UNITED KINGDOM January 03 2017 6:45 PM
LONDON (Scrap Register): MEPS reports that supply-side factors continue to push stainless steel prices upward, despite only moderate demand during December. In January 2017, the alloy surcharge from the European producer, Outokumpu, for grade 304, flat rolled products, will rise to €1340 per ton. This represents an increase of nearly 45 percent, compared with the figure one year earlier.
The cost of nickel has been a major influence on this rise. After reaching a low point of $7700 per ton, in February 2016, the LME Cash price climbed, throughout the year, and has averaged more than US$11000 per ton, during the past month.
While speculative investors have some effect on nickel’s commodity price, fundamental factors have also been involved. LME stock levels remain high, in historical terms, and global supply is, theoretically, in surplus. However, the practical situation, regarding the delivery of nickel to China, the world’s largest stainless steel producer, presents sufficient suggestion of tight supply to have an inflationary effect on prices.
Since Indonesia banned, in 2014, the export of laterite nickel ore (the raw material for nickel pig iron), China’s main source of the mineral has been the Philippines. However, the government of that country has recently closed a number of nickel producing mines, on environmental and safety grounds. Any shortfall in supply will be exacerbated by the impending rainy season, which reduces mining output, in the early part of each year.
In mitigation, since the ore export ban, Indonesia has developed production facilities for nickel pig iron and stainless steel, as was its government’s intention. These facilities are, predominantly, Chinese-owned and their output feeds into that country’s supply chain.
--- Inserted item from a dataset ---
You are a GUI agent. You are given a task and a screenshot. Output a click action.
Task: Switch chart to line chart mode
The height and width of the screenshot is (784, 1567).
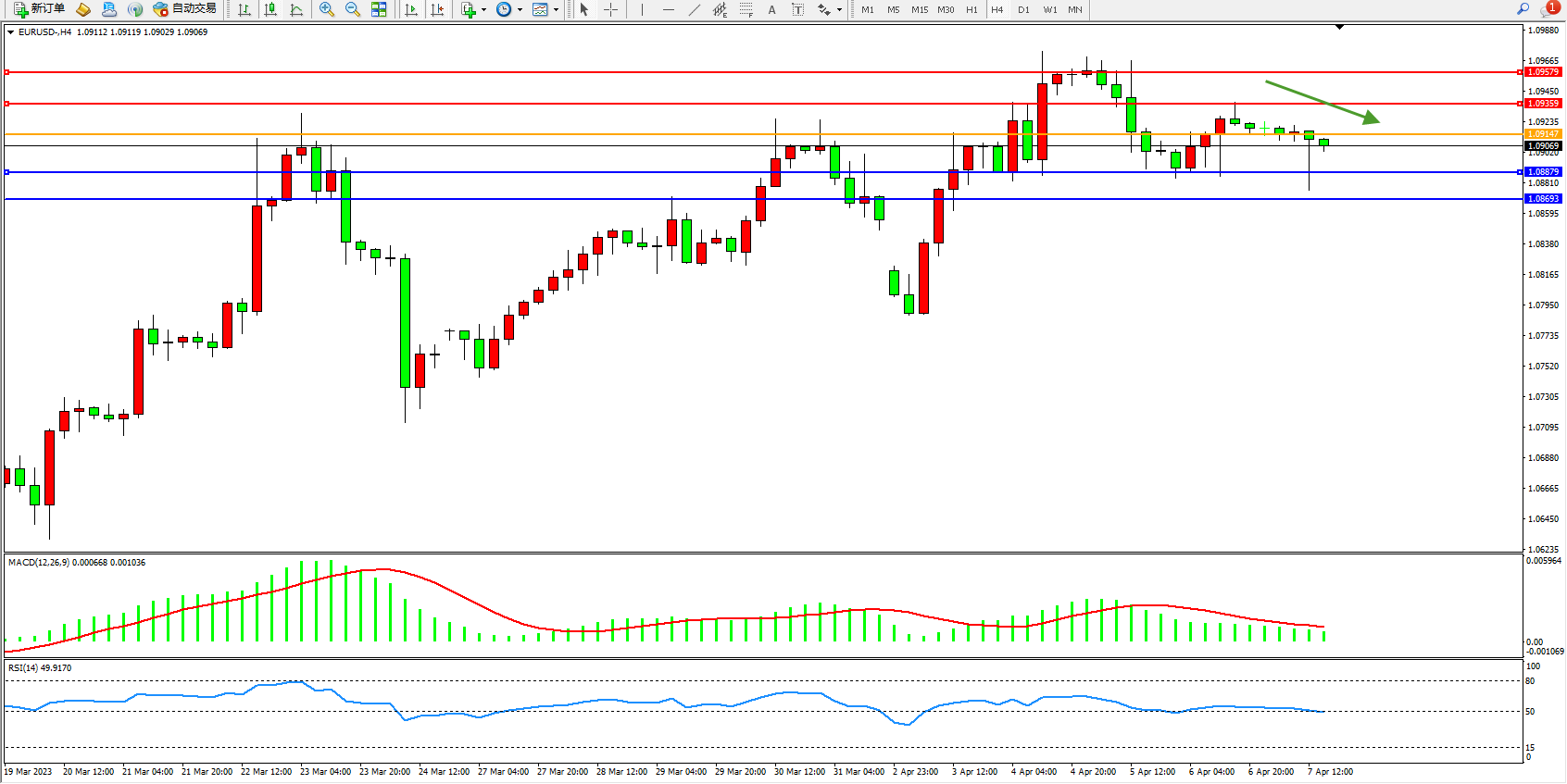click(x=296, y=9)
The costs of the other key raw materials have also contributed to rising stainless steel values. The European quarterly charge chrome benchmark price for the first three months of 2017, at US$1.65 per pound, is 79 percent higher than the year earlier figure. Current ferrous scrap values in Europe and North America represent a 55 – 60 percent increase on the cost one year ago. Availability of the raw material has been tight, while rising iron ore prices have influenced the wider carbon scrap market.